How do patients and students describe their personal development?
There were clear differences between patients and students regarding descriptions of development. With few exceptions, most patients described stagnation or even worsening of their situation. By contrast, all students described some kind of development representing clinical recovery, personal recovery, or both [
10].
Patients described receiving much more treatment than students did, especially repeated short-term interventions. These descriptions align well with research that finds sense of self to be a core challenge of schizophrenia [
1,
2] and may also be relevant to other severe mental illnesses [
3]. If the core problem for patients is related to sense of self, focusing on short-term interventions based mostly on symptoms and stabilization is likely to have limited long-term effects, just as the patients described.
The students’ diagnoses were similar to those of the patients, but they described much more development. They talked about less treatment but more stable and mutual relationships, respect, acceptance, and meaningful activities [
15]. Again, these descriptions agree with the theories of sense of self as the core problem; thus, focusing on personal development might be more beneficial for reducing symptoms than treating symptoms directly.
Listening to the students’ descriptions, their experience of relationships, sense of self, and development seemed to interact in a constant process. This continuing development through long-term, mutual relationships and participation in meaningful activities closely resembles many of the classical theories for human development [
6‐
9] describing the development of identity as a process of constant interaction and relationships that develops over time. This differs significantly from the patients’ descriptions of short-term interventions and aligns with the hypothesis of personal development as more crucial than treatment of symptoms.
A striking difference between students and patients was that patients talked much more about “usefulness” and treatment, while students described joy, fun, and liking their classmates. Many informants in both groups discussed problems starting in early childhood [
15]. Several researchers state that early developmental trauma may negatively affect cognitive development and that play is important for repairing the impacts of trauma and re-establishing the conditions in which the brain can again learn and develop [
33‐
35]. The constant focus on treatment and usefulness might reinforce the tendency in the traumatized brain to stay in what Siegel [
34] describes as the “plane of activation.” A brain in this state will typically be locked into old solutions and negative thinking. To reach what he describes as the “plane of possibilities,” where the brain feels safe and able to playfully consider new possibilities, Siegel states that safety, time, and room for playfulness are necessary—the same features students mentioned as important for them.

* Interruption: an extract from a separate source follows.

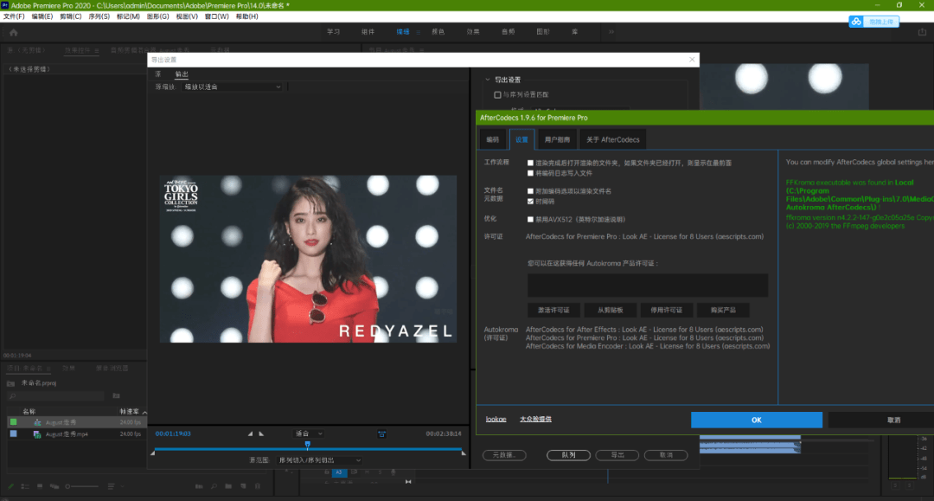Viewport: 934px width, 501px height.
Task: Switch to the 编码 tab in AfterCodecs
Action: pos(492,139)
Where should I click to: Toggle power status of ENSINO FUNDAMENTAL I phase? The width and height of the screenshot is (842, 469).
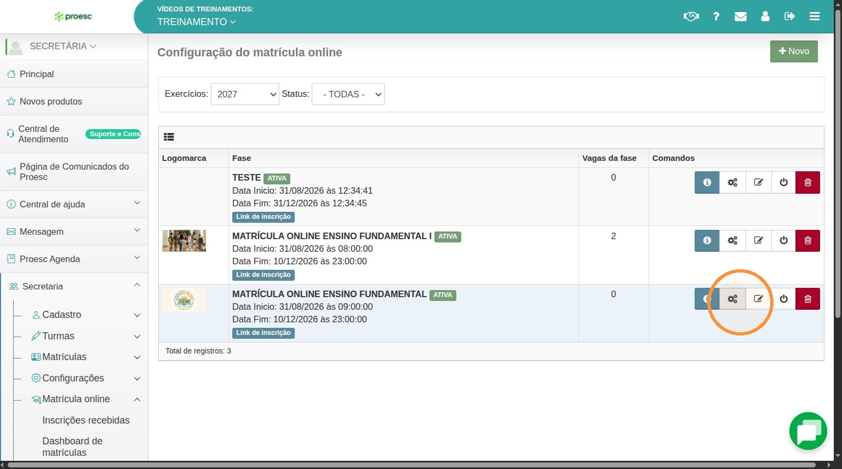click(783, 240)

There were also marked differences in the interviewees’ descriptions of hope. Patients in general described having little hope for the future, while all students talked about their hopes and plans for the future. Snyder’s Hope Theory [
36] defines hope as bi-dimensional, combining agency and pathways. In regard to this theory, the patients’ lack of hopes and plans is natural, given the low agency and lack of pathways they describe. By contrast, the students’ self-acceptance, personal engagement, and experiences of mastery may facilitate their beliefs in further development in the future.